Your instructions: Write out word for word the passage of the article on the Archbishop Ryan High School hostage taking, starting with "Twenty minutes later" and going on through "resign from office.".

Extract provided:
+-------+
Archbishop Ryan High School students were held hostage on this week in Philly history
Around 1 p.m. on Dec. 9, 1985, 22-year-old Steven Gold entered Archbishop Ryan with a knife and a gun.

A lanky man wearing a long, dark coat walked into a high school disciplinarian’s office ready to really make America great again.
Around 1 p.m. on Dec. 9, 1985, 22-year-old Steven Gold entered Archbishop Ryan with a knife and a gun.
And he quickly took seven hostages — five students, a secretary, and the assistant dean of students.
Twenty minutes later he sent one of the students to get him a soda, and the student actually thought about going back before police nabbed him.
Around 2 p.m. Gold spoke with police by phone, and demanded President Ronald Reagan — who first ran on the Make America Great Again campaign slogan — resign from office.
And turn over leadership of the country to Gold, who said he wanted to be called the Antichrist.
In a statement that was read to the press, Gold wrote:
“Either choose my leadership, or accept the death of America.”
+-------+
Records shown:
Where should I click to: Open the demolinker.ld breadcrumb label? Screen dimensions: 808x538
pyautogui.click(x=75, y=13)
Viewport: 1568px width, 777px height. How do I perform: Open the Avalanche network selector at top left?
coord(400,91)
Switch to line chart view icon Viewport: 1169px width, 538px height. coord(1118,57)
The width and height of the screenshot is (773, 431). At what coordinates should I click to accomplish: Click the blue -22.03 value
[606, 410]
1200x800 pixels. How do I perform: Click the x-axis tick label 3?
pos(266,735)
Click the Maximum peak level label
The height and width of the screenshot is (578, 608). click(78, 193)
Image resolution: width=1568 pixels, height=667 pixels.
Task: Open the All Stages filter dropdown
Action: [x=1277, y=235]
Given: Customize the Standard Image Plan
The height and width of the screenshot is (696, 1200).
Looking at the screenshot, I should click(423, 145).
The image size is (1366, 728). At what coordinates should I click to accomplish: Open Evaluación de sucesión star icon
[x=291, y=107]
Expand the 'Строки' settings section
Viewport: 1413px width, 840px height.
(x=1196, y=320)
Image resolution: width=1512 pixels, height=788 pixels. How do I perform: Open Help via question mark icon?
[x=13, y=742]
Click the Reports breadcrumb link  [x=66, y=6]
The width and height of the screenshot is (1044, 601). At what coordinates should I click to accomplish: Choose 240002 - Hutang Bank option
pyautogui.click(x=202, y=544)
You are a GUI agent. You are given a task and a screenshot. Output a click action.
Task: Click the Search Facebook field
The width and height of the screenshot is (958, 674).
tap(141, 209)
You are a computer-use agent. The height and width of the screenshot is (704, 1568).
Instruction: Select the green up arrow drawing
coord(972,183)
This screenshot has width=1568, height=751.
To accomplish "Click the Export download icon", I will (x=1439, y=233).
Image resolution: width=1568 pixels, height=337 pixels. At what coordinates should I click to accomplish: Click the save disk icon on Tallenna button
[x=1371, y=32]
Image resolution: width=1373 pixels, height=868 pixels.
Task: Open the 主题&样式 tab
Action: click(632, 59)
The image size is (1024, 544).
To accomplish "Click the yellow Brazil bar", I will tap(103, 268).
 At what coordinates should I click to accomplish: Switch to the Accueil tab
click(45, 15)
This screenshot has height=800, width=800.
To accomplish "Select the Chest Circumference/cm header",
+-------+
Solution:
Twenty minutes later he sent one of the students to get him a soda, and the student actually thought about going back before police nabbed him.
Around 2 p.m. Gold spoke with police by phone, and demanded President Ronald Reagan — who first ran on the Make America Great Again campaign slogan — resign from office.